Chairman’s Commentary – FY 2014
Vic Richey, Chairman and Chief Executive Officer, commented, “I’m very pleased with our 2014 operating results and our overall performance throughout the year. We set several aggressive operating targets at the beginning of the year and I’m proud to say that we exceeded our expectations on EPS, cash flow and orders.
“Our goals at the start of 2014 were straightforward: sell Aclara, pay down debt, successfully execute our operating plan, and deliver solid EPS performance. We accomplished each of these goals and all three operating segments contributed to 2014’s success.
“Although we are smaller from a revenue perspective without Aclara, 2014 has shown that we can be more profitable, stable and predictable. With our current mix of businesses, we have far less volatility and considerably better visibility, which allows us to focus our full attention on execution and growth.
“While we were not able to close any acquisitions during 2014, we looked at a number of opportunities, passed on some, lost some on price, and continue to actively work several others. While acquisitions are key to supplementing our growth, we will remain disciplined in this area to ensure we can generate an appropriate and attractive return on these investments.”
 
Discontinued Operations
 
The Company completed the Aclara divestiture on March 28, 2014 and used the proceeds to significantly pay down its outstanding debt. The results of operations for Aclara prior to its divestiture, and the net loss on sale are reflected in the financial statements as Discontinued Operations and Assets Held for Sale. The Company and the buyer have not yet reached agreement on the final working capital adjustment.
 
Capital Allocation – Share Repurchase
 
The Company has sufficient available liquidity under its existing credit facility to support its strategy of profitable organic growth, accretive acquisitions around its existing core businesses, and opportunistic repurchases of outstanding shares. The Company expects to accelerate the realization of shareholder value through these various means.
During the fourth quarter of 2014, the Company spent $8.4 million to repurchase 245,000 shares on the open market.
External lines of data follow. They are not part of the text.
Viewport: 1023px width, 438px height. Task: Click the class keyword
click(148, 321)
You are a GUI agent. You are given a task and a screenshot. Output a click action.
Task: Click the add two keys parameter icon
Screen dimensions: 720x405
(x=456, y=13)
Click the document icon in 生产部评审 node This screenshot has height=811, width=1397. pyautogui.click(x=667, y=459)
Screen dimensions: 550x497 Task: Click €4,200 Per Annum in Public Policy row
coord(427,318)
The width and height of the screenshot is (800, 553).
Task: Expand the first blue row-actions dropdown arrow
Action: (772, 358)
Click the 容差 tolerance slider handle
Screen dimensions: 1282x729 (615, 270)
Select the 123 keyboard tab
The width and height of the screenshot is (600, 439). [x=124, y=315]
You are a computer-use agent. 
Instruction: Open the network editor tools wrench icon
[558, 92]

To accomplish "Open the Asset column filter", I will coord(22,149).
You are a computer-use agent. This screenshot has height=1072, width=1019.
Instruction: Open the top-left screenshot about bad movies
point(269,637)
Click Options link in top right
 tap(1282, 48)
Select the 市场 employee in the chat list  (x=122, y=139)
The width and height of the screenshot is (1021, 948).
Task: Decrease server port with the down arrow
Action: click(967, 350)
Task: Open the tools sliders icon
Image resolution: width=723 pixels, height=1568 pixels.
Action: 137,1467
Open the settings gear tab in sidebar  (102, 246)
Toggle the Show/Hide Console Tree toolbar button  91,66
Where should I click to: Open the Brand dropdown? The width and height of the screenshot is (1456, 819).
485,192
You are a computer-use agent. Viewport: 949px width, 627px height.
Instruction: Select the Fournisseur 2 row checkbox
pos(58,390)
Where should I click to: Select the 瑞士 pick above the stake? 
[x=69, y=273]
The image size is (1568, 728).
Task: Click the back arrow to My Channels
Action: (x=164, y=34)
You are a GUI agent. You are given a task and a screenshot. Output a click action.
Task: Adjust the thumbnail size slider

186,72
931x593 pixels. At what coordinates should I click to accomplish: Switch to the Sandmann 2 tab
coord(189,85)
As noted above, 2014 share repurchases totaled $12 million and 350,000 shares.  Subsequent to fiscal year-end, in October 2014, the Company spent an additional $1.2 million on share repurchases, bringing the total to $13.2 million and 385,000 shares.
The Board of Directors has authorized share repurchases to continue through September 30, 2015.
 
Dividend Payment
 
The next quarterly cash dividend of $0.08 per share will be paid on January 16, 2014 to stockholders of record on January 2, 2014.
 
Business Outlook – Fiscal Year 2015 (and 3 Year Update)
 
Management continues to see sales, EBIT, and EPS growth across the business segments consistent with the three-year expectations communicated in the Company’s September 9, 2014 Analyst Day Presentation (included on the Company’s website).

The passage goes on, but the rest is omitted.